ВЕС ГАФ или секулярность масс
Грёзы весны, от которых не укрыться, от которых нету спасения уже целую вечность. Март в Подстолице – особое время: всё становится иным, всё приобретает новый смысл и вес (об этом сложены песни). И чего уж мысли бегут вперёд, в летние омуты. Мечтательность и влажность. Одним словом – Весна!
Венгера (а есть и такие имена) пожаловалась мне:
- А ты слышал, что Филлинофский говорит? – А такой вопрос, естественно, вмиг лишает весеннюю атмосферу, пресыщенную хрупким романтизмом, всей прелести грядущих надежд. – Он говорит, что граждан, которые весят более восьмидесяти килограммов, будут штрафовать! А чиновников, кто больше ста весит.
- Немецкая схемка. Это уже было, – ответил я уклончиво и, чтобы сменить тему, добавил:
- Геноцид не пройдёт!
Но Венгера не унималась:
- Сам-то ГАФ (так в народе величали Ганимеда Адамовича) небось, сто тридцать весит! – и, подумав немного, спросила: - Он вроде не очень высокий?
Надо сказать, что здесь есть своя интрижка. Современные телевизионные технологии позволяют творить чудеса демократического форматирования (а сейчас это архи-архи-важно). Конечно, на экране Ганимед Адамович (а видим мы его каждый день) выглядит как человек среднего роста, в очках и с небольшой долей избыточного веса, что делает его в глазах электората человечным и, безусловно, привлекательно мудрым (тут не поспоришь – умеют). Удачная находка PR-Maker-ов – небрежно приспущенный галстук или «петля Буша». Что и говорить, образ проработан. Но…
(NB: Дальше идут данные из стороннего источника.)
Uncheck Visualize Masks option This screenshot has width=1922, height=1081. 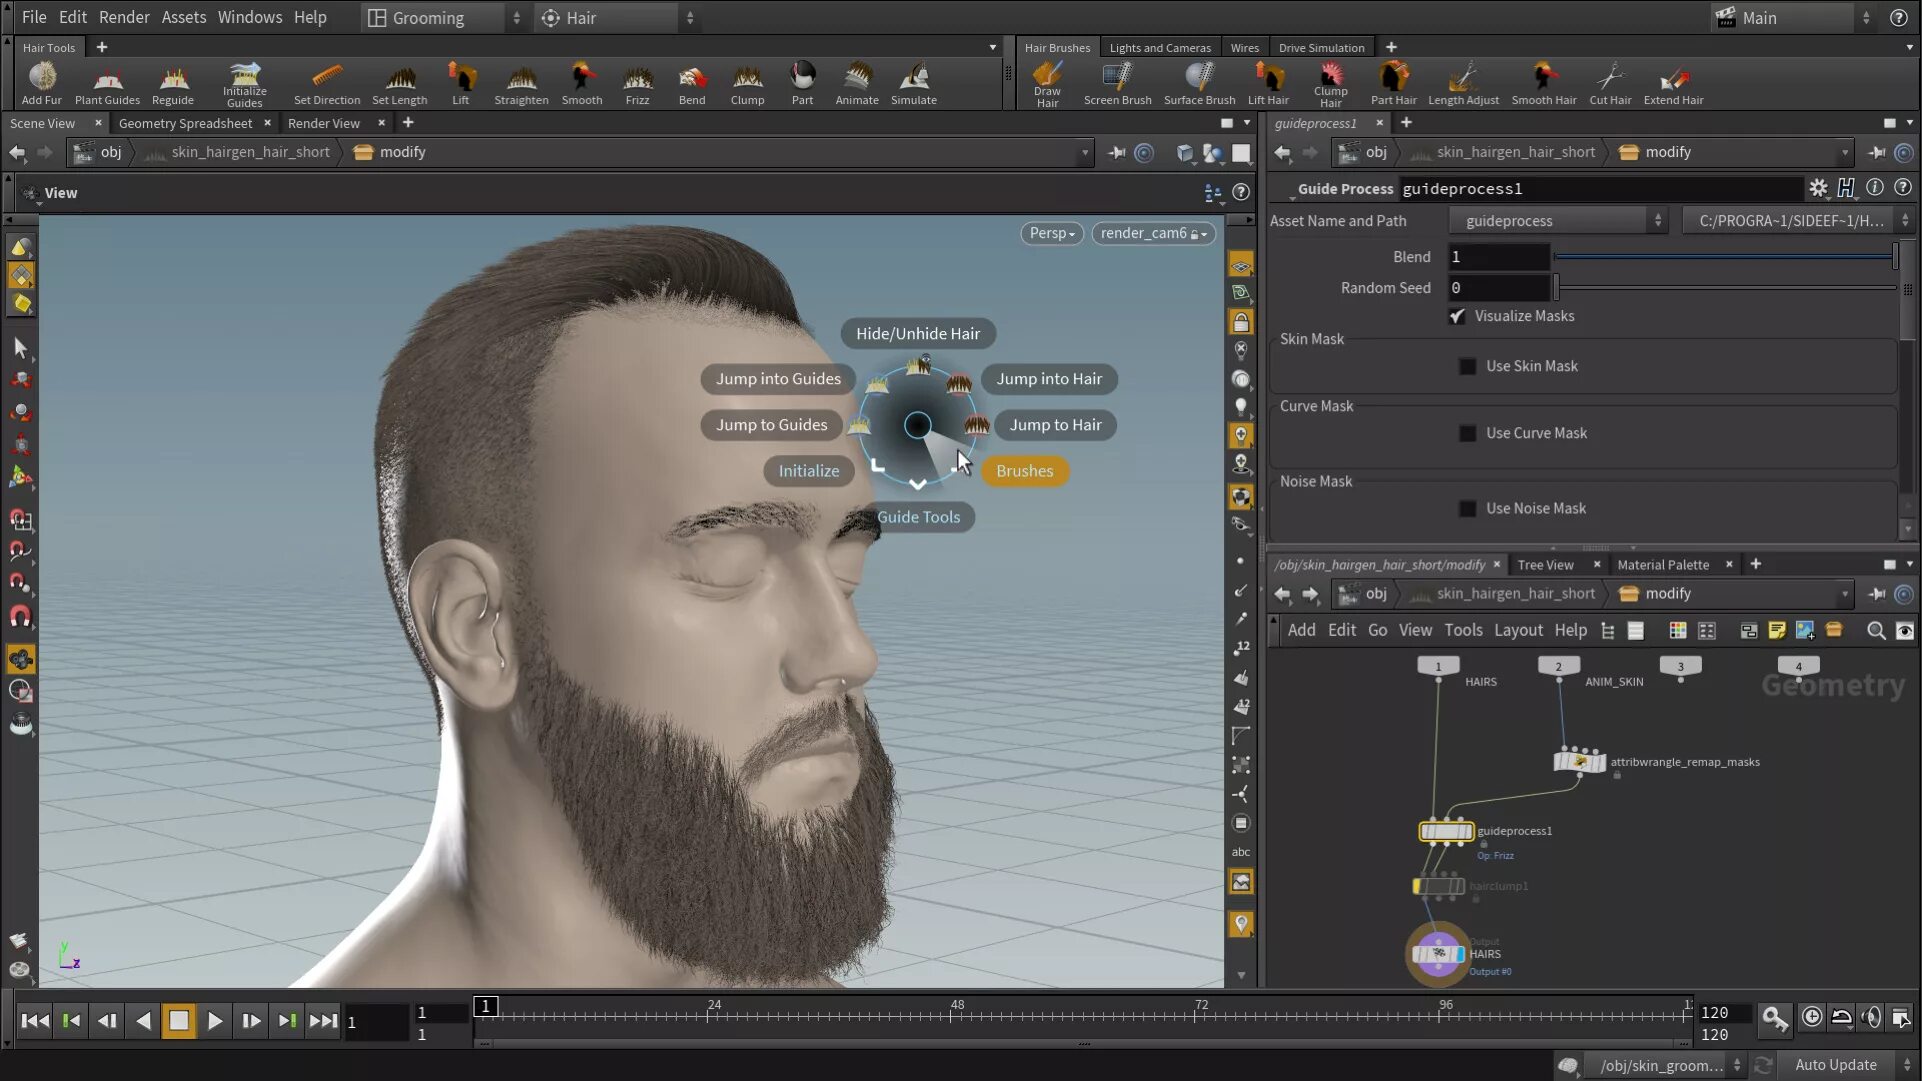pyautogui.click(x=1457, y=316)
Мне посчастливилось лично увидеть Филлинофского. И было это поздней весной, несколько лет назад, напротив еще старой гостиницы «Москва», где Ганимед Адамович со свойственной ему щедростью и прямотой раздавал народу ассигнации. А тогда был как раз такой момент, когда я нуждался в небольшом вспоможении. Я, наэлектризованный толпой, как магнитная стрелка, вмиг узрел явление ГАФа. И это был воистину исполин: ростом под четыре метра (я не шучу), широкоплечий, исполненный исключительного благородства, с красивым умным лицом, естественно, без очков… Я тогда подумал: почему же его не показывают в его подлинном обличье? Дерзкий весенний ветер распахнул полу его пиджака, видимо, накинутого в спешке на голое тело, и все узрели исключительной красоты мускулатуру этого человека. Я помню, что женщины, которые находились рядом, массово падали в обморок, и сделать с этим было ничего нельзя (да и не нужно, наверно).
Помню, как, стоя на одном колене, я протянул дрожащие руки к Ганимеду Адамовичу и что-то кричал. Падающие без сознания дамы на какое-то время открыли мне Путь. Я рванулся изо всех сил, но тут передо мной появился охранник в чёрном кожаном плаще. Он был высок (за два метра). Охранник этот быстро схватил меня за шиворот, приподнял, как котёнка, и дал мне пинка под зад.
Я летел над шумной толпой высоко в небе. Слева был Александровский сад (оттуда симпатичная девочка в синей шапочке показывала на меня рукой). Я видел чёрных птиц рядом с собой, парящих безмятежно в сером небе. Справа, на Маховой, всё было как обычно. Я летел и не чувствовал собственного веса. Небывалая легкость, с которой я двигался по небесам, поражала, вызывала восторг и испуг одновременно. Было так тихо и покойно, что я слышал, как бьётся моё сердце. И тут появились звуки. Торжественно приближался прекрасный величавый фасад Центрального выставочного зала «Манеж» с колоннадой (я даже успел сосчитать, что их десять... Привычка. Я всегда считаю колонны). Столкновение могло быть губительным для меня. Но я сгруппировался и, сделав спираль-змейку по центральной колонне, лихо приземлился у главного входа (следы от моих ногтей на колонне пропали после ремонта, сейчас их там уже нет).
Растерянный и опустошённый, я смотрел на суетливых граждан, которые рвались увидеть своего кумира, на мрачные башни Кремля, на птиц, с которыми я только что воспарил над Москвой.
В правой руке у меня была зажата пятитысячная купюра. Я понял это не сразу, а только когда первый лучик весеннего солнца стрельнул сквозь свинцовые тучи. И тогда я ощутил глубокую радость от встречи с великим человеком.
Купюру эту я так и не разменял. Она лежит у меня в столе. И когда мне бывает грустно, я достаю её, смотрю, задумчиво вспоминая свой первый полёт.